2. What is Pig Latin?
Pig Latin is the language which analyzes the data in Hadoop using Apache Pig. An interpreter layer transforms Pig Latin statements into MapReduce jobs. Then Hadoop process these jobs further. Pig Latin is a simple language with SQL like semantics. Anyone can use it in a productive manner. Latin has a rich set of functions. These functions exhibit data manipulation. Furthermore, they are extensible by writing user-defined functions (UDF) using java.
3. Pig Latin Operators
a. Arithmetic Operators
These pig latin operators are basic mathematical operators.
Operator | Description | Example |
+ | Addition − It add values on any single side of the operator. | if a= 10, b= 30, a + b gives 40 |
− | Subtraction − It reduces the value of right hand operand from left hand operand. | if a= 40, b= 30, a-b gives 10 |
* | Multiplication − This operation multiplies the values on either side of the operator. | a * b gives you 1200 |
/ | Division − This operator divides the left hand operand by right hand operand. | if a= 40, b= 20, b / a results to 2 |
% | Modulus − It divides the left hand operand by right hand operand with remainder as result. | if a= 40, b= 30, b%a results to 10 |
? : | Bincond − It evaluates the Boolean operators. Moreover, it has three operands below. variable x = (expression) ? value1 if true : value2 if false. | b = (a == 1)? 40: 20; if a = 1 the value is 40. if a!=1 the value is 20. |
CASE WHEN THEN ELSE END | Case − This operator is equal to the nested bincond. | CASE f2 % 4 WHEN 0 THEN ‘even’ WHEN 1 THEN ‘odd’ END |
b. Comparison Operators
This table contains the comparison operators of Pig Latin.

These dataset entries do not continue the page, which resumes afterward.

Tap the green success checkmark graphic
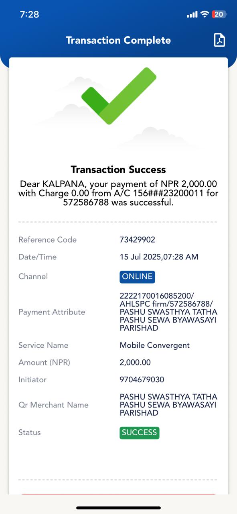Image resolution: width=237 pixels, height=514 pixels. point(119,96)
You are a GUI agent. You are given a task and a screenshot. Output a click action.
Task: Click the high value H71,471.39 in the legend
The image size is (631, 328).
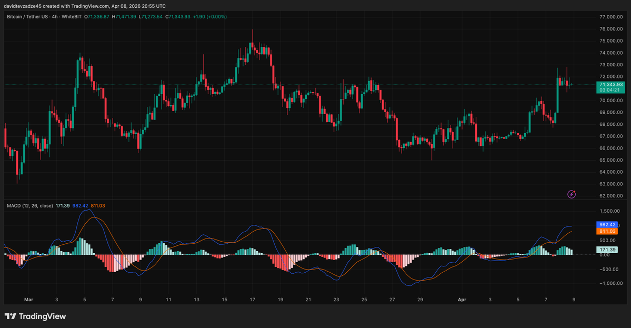click(125, 17)
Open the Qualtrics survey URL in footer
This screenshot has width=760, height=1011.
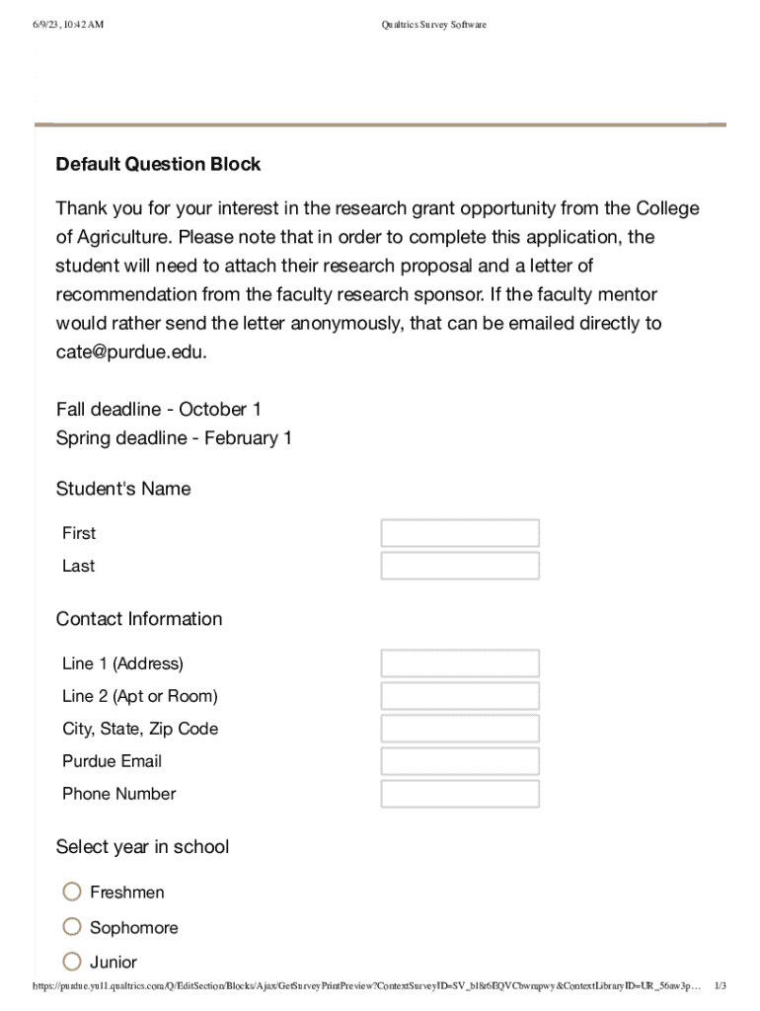point(367,986)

Operator | Description | Example |
== | Equal − This operator checks whether the values of two operands are equal or not. If yes, then the condition becomes true. | If a=10, b=20, then (a = b) is not true |
!= | Not Equal − Checks the values of two operands are equal or not. If the values are equal, then condition becomes false else true. | If a=10, b=20, then (a != b) is true |
> | Greater than − It checks whether the right operand value is greater than that of the right operand. If yes, then the condition becomes true. | If a=10, b=20, then(a > b) is not true. |
< | Less than − This operator checks the value of the left operand is less than the right operand. If condition fulfills, then it returns true. | (a < b) is true, if a=10, b=20. |
>= | Greater than or equal to − It checks the value of the left operand with right hand. It checks whether it is greater or equal to the right operand. If yes, then it returns true. | If a=20, b=50, true(a >= b) is not true. |
<= | Less than or equal to − The value of the left operand is less than or equal to that of the right operand. Then the condition still returns true. | If a=20, b=20, (a <= b) is true. |
matches | Pattern matching − This checks the string in the left-hand matches with the constant in the RHS. | f1 matches ‘.*df.*’ |
c. Type Construction Operators
The above table describes the Type construction pig latin operators.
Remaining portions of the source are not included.